(Rows from a dataset)
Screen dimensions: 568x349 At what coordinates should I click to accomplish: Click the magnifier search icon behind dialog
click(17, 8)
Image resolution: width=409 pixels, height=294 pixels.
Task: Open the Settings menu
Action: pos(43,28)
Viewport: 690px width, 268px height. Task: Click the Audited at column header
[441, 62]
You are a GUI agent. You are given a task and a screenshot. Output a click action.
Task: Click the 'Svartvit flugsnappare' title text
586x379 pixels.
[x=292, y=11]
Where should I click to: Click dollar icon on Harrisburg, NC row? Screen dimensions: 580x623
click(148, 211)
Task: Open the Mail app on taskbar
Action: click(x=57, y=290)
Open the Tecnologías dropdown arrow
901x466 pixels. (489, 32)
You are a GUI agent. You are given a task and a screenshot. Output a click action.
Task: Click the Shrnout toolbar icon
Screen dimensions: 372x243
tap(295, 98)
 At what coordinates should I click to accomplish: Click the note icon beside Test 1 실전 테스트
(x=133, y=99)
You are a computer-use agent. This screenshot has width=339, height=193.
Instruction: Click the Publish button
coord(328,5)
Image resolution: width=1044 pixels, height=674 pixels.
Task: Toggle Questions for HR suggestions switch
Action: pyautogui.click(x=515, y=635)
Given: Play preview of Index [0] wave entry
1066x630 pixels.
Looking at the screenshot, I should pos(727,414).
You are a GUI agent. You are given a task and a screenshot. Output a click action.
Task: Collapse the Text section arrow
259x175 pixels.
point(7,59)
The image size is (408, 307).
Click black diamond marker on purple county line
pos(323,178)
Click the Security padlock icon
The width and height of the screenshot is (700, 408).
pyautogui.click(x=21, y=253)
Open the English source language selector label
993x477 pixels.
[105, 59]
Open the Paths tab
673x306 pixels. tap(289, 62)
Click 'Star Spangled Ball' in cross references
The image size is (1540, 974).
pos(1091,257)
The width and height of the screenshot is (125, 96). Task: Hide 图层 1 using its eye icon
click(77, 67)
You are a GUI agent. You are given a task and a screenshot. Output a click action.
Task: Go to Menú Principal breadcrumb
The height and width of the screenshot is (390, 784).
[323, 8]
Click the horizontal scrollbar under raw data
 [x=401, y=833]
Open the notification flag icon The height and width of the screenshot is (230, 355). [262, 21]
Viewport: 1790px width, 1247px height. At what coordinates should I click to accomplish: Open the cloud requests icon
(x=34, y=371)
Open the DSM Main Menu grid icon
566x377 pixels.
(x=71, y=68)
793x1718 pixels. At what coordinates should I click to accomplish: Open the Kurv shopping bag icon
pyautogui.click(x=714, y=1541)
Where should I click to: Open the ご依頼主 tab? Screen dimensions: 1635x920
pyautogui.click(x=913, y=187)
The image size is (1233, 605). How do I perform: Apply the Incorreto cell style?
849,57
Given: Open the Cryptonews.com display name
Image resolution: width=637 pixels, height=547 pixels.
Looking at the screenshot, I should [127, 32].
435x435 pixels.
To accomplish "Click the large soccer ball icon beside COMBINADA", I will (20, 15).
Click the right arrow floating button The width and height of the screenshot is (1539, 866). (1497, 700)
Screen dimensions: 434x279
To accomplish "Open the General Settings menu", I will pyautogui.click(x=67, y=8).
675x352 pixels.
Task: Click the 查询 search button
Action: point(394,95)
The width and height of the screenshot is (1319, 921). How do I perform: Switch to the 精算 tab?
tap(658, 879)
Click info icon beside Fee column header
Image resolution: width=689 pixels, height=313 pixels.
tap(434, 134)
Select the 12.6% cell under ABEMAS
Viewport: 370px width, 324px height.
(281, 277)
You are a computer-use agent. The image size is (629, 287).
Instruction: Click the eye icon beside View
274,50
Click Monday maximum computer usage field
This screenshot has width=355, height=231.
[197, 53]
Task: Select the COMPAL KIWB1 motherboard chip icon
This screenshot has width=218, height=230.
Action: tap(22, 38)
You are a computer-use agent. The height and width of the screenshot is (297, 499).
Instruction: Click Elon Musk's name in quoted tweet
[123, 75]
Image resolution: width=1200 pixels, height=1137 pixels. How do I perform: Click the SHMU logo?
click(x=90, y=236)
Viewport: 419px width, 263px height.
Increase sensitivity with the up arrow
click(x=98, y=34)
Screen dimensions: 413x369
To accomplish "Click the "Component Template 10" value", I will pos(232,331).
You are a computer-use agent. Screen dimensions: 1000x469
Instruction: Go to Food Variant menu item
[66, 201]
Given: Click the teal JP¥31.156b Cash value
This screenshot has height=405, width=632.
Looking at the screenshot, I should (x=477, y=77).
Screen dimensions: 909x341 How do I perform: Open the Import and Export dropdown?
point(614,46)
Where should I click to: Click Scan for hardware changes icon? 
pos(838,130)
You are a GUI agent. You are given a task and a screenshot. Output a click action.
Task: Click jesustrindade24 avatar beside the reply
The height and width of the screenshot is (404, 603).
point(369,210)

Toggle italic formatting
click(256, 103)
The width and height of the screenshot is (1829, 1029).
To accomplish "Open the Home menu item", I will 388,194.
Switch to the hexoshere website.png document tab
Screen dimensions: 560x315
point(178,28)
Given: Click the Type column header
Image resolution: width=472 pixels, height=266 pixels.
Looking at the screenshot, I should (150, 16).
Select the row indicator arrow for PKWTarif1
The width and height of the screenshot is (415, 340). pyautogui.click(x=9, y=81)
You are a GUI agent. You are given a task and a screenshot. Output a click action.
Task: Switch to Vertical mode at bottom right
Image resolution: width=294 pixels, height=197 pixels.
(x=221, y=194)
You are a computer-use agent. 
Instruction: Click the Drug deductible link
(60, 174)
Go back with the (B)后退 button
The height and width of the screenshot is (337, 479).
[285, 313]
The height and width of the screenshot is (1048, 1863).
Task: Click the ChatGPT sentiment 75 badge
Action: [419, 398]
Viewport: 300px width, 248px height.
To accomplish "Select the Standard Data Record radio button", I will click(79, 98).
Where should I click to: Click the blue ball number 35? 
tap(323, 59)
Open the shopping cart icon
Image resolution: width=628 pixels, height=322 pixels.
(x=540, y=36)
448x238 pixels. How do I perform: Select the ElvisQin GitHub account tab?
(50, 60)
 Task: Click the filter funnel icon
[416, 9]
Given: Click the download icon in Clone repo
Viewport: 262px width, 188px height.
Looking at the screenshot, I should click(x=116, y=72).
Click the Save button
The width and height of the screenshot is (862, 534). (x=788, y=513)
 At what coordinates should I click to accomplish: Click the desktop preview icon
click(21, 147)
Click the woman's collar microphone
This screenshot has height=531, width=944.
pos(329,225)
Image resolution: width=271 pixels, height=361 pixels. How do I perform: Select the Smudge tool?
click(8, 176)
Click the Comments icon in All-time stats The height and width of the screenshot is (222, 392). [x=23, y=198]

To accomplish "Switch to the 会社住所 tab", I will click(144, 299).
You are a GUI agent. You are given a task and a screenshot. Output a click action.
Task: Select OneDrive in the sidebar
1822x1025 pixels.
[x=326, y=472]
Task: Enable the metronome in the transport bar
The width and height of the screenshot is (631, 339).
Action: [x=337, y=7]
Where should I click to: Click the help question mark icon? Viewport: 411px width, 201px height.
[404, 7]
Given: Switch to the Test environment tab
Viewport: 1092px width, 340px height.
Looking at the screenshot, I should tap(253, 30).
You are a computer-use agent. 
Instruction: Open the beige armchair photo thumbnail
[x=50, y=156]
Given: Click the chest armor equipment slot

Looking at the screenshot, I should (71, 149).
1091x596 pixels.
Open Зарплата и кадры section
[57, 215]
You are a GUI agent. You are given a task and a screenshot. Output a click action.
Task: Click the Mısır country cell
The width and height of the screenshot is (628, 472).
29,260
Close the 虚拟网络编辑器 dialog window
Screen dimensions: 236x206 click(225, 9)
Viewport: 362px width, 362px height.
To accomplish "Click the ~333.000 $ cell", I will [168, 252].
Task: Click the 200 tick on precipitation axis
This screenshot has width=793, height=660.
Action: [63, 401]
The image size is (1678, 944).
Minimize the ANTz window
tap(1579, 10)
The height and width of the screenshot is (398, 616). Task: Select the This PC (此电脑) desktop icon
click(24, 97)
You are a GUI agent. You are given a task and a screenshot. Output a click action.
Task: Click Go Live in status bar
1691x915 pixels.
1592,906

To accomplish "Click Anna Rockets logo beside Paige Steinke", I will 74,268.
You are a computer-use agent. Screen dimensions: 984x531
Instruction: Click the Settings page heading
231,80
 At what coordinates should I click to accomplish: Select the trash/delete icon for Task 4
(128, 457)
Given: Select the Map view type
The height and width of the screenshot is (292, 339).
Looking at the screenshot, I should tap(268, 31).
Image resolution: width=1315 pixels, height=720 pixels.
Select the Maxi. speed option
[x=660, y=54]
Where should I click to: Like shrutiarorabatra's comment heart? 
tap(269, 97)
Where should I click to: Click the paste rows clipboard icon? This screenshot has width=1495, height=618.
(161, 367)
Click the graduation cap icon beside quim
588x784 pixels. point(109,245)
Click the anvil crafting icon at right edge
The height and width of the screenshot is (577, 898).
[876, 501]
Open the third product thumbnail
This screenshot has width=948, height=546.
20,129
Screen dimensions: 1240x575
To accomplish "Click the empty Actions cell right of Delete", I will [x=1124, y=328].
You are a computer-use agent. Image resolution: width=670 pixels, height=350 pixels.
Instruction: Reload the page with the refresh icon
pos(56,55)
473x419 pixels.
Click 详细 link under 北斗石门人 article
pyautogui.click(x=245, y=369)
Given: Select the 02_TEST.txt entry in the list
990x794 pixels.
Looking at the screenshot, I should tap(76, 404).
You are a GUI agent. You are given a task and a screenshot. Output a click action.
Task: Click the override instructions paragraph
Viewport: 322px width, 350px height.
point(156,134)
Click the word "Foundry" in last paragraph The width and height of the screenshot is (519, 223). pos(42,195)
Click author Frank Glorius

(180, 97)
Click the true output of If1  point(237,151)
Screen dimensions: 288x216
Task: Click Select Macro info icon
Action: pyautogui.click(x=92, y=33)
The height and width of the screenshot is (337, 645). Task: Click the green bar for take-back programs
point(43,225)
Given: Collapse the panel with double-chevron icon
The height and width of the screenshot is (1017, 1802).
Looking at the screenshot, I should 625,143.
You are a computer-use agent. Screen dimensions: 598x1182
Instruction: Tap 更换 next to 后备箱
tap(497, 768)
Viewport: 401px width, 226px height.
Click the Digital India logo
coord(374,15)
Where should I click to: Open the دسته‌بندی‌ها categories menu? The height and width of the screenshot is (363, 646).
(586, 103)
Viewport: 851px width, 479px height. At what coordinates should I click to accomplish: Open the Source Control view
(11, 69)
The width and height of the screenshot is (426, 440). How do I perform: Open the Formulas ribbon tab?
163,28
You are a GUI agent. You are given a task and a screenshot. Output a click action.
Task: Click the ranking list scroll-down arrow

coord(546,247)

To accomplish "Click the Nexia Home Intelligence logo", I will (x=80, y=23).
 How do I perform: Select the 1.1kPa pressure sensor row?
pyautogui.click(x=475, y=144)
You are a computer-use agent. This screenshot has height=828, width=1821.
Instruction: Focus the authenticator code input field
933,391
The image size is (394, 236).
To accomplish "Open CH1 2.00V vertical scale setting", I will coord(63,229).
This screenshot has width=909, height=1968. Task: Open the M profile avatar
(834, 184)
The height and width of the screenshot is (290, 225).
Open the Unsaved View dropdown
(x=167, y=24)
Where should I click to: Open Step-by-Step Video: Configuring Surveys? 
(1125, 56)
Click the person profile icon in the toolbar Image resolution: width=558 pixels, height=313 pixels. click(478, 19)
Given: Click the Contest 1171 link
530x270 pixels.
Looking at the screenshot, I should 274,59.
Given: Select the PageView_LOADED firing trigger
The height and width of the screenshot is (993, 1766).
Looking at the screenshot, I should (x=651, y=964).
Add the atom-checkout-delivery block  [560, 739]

◆ **Goal**:
Give back the lines between the one holding "Open the notification" and the one holding "will (20, 15).", inclusive, with "shopping bag" replaced by "shopping cart" and everything else left as it is.

◆ **Task solution**:
Open the notification flag icon The height and width of the screenshot is (230, 355). [262, 21]
Viewport: 1790px width, 1247px height. At what coordinates should I click to accomplish: Open the cloud requests icon
(x=34, y=371)
Open the DSM Main Menu grid icon
566x377 pixels.
(x=71, y=68)
793x1718 pixels. At what coordinates should I click to accomplish: Open the Kurv shopping cart icon
pyautogui.click(x=714, y=1541)
Where should I click to: Open the ご依頼主 tab? Screen dimensions: 1635x920
pyautogui.click(x=913, y=187)
The image size is (1233, 605). How do I perform: Apply the Incorreto cell style?
849,57
Given: Open the Cryptonews.com display name
Image resolution: width=637 pixels, height=547 pixels.
Looking at the screenshot, I should [127, 32].
435x435 pixels.
To accomplish "Click the large soccer ball icon beside COMBINADA", I will (20, 15).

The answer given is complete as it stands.